Founded in 2013, Legacy Lab is an award-winning creative studio that consists of multi-disciplinary artists, designers, engineers and scientists. “New media art literally means creating a new medium through which to show art: the medium is what allows us to share content and messages, meaning we have the freedom to not only create new content but find which vehicle carries that content.”

This means that Liu and his team can focus on the content first and then work out the actual form afterwards. As passionate believers in environmental preservation and social change, it’s no surprise that a number of their works have had a message Greta Thunberg would definitely approve of.

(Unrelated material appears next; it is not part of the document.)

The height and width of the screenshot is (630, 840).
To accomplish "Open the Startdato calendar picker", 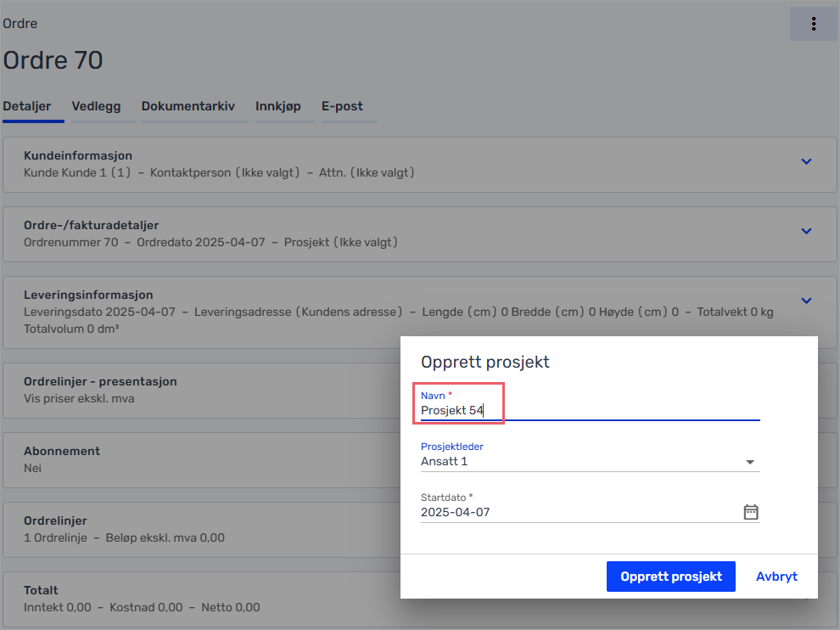I will (750, 512).
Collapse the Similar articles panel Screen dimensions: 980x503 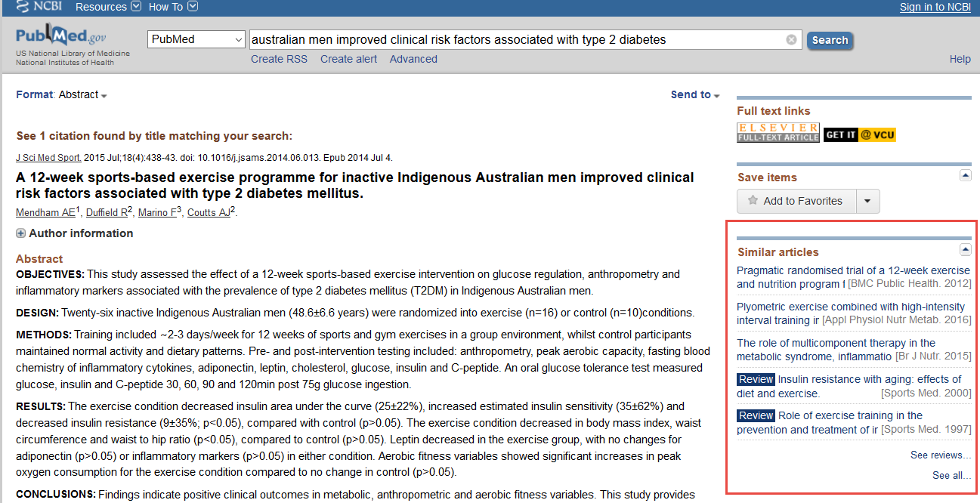965,248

“Talking about climate change is really important to us, and we have done a lot of research on related issues, such as food insecurity, and science-based stuff,” he says. “Then, once we have decided what art format is going to be useful for tackling these subjects, we develop new tools and an SOP [standard operating procedure]. Then, once we have mastered our new medium, we put the content in, followed by colour or sound. That’s the end of the creative process. After that, we go into making sure the machine actually works, which takes a really long time.”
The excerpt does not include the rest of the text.